Indeed, the GDPR shall expand its territorial scope in order to capture organisations that are not established inside the European Union. This shall only occur if two conditions are met; if the organisations offer goods or services to data subjects in the European Union or if the organisations monitor the behaviour of data subjects in the European Union. Thus the new data protection law shall start to apply to many organisations regardless of where they are established or where the processing actually occurs.
Organisations shall see their accountability being increased – they are obliged to inform the data subjects of their data protection rights whereby a thorough explanation needs to be provided on how the personal data is being used, for what purposes as well as specifying the retention period of the said data. Organisations have the responsibility to maintain registers of their processing activities, create internal inventories and have all the required internal policies to cover the protection of personal data.
Where a type of processing is likely to result in a high risk to the rights and freedoms of natural persons, one needs to carry out an assessment of the impact of the envisaged processing operations on the protection of personal data prior to the stirring of the processing which is commonly referred to as the Data Protection Impact Assessment (in short referred to as DPIA).
The Regulation has also introduced a new office, that of the Data Protection Officer which needs to be appointed if certain specific criteria are met. Thus not all organisations are bound to have a Data Protection Officer. The latter shall be designated on the basis of professional qualities and in particular expert knowledge of data protection law and practices and the ability to fulfil the tasks specifically mentioned in the GDPR amongst which there is the duty to cooperate with the supervisory authority, to provide advise where requested as regards the data protection impact assessment and monitor its performance as well as to inform and advise the controller or the processor and the employees who carry out processing of their obligations pursuant to the Regulation and to other Union or Member State data protection provisions.
Additionally, the GDPR brings with it stricter data breach reporting. If a data breach occurs, it must be reported to the Supervisory Authority of that particular Member State without undue delay, and, where feasible, not later than 72 hours after having become aware of it.
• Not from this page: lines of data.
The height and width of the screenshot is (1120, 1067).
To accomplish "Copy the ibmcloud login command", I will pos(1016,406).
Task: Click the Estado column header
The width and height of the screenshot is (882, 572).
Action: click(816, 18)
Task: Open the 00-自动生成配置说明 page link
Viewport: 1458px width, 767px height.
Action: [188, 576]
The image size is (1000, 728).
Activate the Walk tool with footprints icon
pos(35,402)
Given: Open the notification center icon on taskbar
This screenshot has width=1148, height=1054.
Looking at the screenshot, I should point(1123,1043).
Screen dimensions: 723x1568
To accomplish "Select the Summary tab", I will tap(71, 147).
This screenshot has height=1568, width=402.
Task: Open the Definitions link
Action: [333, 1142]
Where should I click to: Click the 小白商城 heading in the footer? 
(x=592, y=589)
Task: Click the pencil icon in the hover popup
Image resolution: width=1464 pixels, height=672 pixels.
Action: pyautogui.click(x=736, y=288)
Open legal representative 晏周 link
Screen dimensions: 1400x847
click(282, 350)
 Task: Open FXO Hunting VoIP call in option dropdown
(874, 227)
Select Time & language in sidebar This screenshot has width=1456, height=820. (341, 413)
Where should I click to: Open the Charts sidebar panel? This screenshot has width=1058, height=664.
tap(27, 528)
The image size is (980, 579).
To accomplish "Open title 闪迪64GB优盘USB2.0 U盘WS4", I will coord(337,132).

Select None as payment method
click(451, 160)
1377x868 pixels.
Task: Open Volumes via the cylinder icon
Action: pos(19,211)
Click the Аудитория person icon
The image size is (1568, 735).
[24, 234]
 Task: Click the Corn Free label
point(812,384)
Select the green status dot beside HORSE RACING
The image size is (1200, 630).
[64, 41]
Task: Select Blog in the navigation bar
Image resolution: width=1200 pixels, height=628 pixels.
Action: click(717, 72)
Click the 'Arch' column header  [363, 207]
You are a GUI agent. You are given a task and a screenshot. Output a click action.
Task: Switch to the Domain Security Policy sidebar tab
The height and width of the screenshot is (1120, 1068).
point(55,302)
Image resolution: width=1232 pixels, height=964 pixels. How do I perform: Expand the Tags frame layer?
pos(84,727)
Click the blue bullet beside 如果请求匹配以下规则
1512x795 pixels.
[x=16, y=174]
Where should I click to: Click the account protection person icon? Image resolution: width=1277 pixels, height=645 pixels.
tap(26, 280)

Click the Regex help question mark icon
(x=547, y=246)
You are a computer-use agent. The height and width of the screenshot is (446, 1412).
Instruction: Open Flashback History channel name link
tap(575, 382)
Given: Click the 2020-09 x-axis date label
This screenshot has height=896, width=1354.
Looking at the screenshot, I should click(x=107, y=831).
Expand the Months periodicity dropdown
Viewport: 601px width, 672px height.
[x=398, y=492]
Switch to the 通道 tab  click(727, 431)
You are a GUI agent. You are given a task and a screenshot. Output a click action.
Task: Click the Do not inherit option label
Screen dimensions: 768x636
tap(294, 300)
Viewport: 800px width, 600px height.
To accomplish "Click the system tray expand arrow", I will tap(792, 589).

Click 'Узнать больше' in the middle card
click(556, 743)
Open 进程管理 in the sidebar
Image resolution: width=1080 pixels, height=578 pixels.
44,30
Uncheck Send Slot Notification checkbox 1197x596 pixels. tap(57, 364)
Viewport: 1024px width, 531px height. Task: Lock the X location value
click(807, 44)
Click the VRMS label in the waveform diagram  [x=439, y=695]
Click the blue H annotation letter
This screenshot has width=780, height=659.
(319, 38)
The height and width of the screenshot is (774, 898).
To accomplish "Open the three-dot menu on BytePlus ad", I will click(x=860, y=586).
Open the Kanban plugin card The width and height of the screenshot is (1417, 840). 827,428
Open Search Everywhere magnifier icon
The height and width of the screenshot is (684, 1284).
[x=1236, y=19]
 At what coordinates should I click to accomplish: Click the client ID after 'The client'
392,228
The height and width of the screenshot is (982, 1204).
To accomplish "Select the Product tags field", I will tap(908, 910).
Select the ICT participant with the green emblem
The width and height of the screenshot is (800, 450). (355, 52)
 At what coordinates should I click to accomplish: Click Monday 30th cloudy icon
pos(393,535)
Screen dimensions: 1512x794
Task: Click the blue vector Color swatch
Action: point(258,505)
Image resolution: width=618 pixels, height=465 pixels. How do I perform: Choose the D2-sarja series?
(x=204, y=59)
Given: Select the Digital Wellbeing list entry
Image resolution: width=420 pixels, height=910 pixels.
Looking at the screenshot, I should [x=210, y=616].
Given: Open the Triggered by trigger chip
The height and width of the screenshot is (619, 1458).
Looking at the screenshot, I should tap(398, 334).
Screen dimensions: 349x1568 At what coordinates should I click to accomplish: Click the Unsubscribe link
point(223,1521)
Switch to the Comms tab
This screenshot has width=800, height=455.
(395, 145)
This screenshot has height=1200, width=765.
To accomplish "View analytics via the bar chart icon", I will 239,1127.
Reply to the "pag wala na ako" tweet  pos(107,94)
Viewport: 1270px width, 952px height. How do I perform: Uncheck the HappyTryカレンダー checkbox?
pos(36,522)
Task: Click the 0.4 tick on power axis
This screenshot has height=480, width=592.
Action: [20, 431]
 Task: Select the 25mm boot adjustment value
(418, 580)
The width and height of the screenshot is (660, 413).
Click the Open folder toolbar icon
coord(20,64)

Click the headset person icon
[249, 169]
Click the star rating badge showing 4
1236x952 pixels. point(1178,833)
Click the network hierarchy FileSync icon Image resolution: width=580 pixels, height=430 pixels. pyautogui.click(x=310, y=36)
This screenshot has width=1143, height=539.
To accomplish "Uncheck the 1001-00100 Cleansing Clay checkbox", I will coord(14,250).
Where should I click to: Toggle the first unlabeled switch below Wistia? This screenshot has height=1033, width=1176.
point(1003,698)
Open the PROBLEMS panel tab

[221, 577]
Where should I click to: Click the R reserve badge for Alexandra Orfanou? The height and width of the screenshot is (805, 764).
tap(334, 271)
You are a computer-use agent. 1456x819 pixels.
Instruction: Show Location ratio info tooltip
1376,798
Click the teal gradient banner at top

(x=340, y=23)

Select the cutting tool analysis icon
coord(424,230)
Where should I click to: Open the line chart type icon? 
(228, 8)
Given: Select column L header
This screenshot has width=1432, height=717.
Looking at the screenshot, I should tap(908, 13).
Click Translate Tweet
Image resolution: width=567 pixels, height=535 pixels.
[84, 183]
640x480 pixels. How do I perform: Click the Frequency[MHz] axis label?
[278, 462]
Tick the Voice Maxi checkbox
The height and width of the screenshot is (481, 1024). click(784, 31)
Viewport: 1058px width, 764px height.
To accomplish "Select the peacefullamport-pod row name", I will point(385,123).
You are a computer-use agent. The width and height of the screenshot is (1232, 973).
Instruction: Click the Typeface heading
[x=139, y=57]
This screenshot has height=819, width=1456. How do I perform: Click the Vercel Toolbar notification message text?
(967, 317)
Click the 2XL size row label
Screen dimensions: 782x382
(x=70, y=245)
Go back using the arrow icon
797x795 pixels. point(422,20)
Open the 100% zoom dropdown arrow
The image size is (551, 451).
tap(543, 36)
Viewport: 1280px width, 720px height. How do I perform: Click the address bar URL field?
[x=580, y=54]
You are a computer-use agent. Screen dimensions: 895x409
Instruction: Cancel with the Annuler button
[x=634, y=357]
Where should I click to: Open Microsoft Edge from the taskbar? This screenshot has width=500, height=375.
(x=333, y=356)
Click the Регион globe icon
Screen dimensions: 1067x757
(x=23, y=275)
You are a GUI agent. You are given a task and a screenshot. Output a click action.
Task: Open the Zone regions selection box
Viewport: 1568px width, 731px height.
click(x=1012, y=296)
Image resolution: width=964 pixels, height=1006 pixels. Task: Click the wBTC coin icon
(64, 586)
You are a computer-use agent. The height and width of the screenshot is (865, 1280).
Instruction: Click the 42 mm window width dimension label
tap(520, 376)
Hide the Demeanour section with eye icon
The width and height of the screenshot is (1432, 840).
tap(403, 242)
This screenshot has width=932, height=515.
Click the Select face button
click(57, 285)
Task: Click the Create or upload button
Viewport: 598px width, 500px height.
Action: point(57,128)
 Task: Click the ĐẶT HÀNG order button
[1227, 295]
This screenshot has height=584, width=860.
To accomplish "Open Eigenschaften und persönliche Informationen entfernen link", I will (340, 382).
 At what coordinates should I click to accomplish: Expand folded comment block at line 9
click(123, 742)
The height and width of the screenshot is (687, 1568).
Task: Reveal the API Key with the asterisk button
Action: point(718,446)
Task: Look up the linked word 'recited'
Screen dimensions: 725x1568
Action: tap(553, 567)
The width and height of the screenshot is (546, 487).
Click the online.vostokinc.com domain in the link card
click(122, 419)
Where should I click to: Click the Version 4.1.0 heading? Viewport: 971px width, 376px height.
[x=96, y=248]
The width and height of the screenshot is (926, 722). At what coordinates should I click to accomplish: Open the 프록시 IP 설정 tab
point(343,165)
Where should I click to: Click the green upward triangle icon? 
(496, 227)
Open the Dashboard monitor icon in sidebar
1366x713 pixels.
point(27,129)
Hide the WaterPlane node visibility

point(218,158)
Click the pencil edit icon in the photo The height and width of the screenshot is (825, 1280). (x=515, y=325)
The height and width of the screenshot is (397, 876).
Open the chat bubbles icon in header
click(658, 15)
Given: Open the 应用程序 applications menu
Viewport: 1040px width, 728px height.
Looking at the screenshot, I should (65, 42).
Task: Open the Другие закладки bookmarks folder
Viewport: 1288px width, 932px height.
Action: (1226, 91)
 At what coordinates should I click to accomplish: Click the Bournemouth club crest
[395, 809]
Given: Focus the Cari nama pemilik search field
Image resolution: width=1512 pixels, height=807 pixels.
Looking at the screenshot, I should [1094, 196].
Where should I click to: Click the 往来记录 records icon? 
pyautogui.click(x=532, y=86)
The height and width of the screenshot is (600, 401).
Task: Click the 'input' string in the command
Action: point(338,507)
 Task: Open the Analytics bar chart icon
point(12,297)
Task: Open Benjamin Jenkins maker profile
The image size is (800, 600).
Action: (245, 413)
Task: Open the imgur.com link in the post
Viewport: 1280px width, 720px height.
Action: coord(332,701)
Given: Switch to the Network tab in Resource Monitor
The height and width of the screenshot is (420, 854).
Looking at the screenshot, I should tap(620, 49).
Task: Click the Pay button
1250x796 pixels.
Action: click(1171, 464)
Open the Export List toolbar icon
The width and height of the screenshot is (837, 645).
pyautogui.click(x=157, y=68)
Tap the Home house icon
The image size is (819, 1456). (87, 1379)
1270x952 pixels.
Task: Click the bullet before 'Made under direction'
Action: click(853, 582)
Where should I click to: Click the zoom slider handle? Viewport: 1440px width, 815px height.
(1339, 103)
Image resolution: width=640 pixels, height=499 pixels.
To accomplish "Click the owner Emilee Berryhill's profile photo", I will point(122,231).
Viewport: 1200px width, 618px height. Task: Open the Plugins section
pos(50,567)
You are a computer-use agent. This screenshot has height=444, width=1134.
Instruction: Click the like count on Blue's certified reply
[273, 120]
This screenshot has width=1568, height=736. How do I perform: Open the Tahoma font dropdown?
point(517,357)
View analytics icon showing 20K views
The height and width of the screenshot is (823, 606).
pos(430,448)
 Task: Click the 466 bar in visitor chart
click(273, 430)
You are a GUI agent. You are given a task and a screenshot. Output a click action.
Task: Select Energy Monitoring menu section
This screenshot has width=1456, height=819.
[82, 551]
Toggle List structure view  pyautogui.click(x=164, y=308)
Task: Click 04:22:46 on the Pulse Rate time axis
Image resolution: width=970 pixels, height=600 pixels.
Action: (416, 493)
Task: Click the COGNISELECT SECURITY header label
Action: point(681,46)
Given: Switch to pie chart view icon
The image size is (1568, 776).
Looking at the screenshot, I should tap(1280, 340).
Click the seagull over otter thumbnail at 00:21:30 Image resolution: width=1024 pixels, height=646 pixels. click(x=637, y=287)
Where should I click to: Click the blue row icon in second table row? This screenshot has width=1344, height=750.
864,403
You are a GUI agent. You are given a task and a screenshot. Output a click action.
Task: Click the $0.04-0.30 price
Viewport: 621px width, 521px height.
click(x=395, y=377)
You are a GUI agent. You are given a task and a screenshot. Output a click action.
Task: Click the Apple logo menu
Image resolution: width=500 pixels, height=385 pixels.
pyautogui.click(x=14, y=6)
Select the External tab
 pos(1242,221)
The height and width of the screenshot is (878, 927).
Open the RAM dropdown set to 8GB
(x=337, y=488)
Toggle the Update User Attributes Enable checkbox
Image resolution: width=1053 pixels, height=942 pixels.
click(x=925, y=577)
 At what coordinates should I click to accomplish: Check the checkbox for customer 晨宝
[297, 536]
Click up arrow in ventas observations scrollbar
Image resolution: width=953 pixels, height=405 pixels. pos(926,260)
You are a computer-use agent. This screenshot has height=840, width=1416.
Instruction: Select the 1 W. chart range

If the data breach is of a serious nature, than the data subject needs to be informed as well. In this respect, it is worth highlighting that each Member State shall provide for one or more independent public authorities to be responsible for monitoring the application of the GDPR, in order to protect the fundamental rights and freedoms of natural persons in relation to processing and to facilitate the free flow of personal data within the Union. In case of Malta, the Supervisory Authority is the Information Data Protection Commissioner (in short referred to as IDPC) whilst the Information Commissioner’s Office (in short referred to as ICO) is the Supervisory Authority of the United Kingdom.
In this regards, since the Brexit is still not in place, UK organisations still need to abide by the GDPR. It is quite a blurry situation what would happen after the Brexit kicks in. However as previously mentioned, the territorial scope of the GDPR has expanded to also embrace organisations that are not established in the EU. Thus, if an organisation established in the UK, offers good or services to data subjects residing in the EU or monitors the behaviour of data subjects in the EU, then that organisation still needs to be GDPR compliant even after the Brexit happens.
Moreover, a further change brought about through the GDPR, is with respect the consent given by the data subjects. Indeed, this requirement shall be more stringent whereby the consent has to be given either by a statement or by a clear affirmative action that confirms the consent given. Furthermore, the consent must be given for a specific purpose and it can be retracted at any time. Nevertheless, the largest shift marked by the GDPR is that individuals shall benefit from greatly enhanced rights such as the right to object to automated processing as well as requesting the deletion of unnecessary personal data. The data subjects shall have the right to receive a copy of their personal data in a commonly used machine-readable format and transfer their personal data from one controller to another. A data subject has also the right of access to the information that is being processed with respect his/her person.
The GDPR started applying directly in all European Union Member States as from 25th May 2018. Non-compliance with the GDPR gives rise to significant penalties – for a minor breach a company can be sanctioned to up to ten million Euro or 2% of the annual global turnover whilst for a major breach it can be sanctioned up to twenty million Euro or 4% of the annual global turnover, whichever is higher. Hence, the media coverage a company would get through such a finding could cause significant damage to a brand.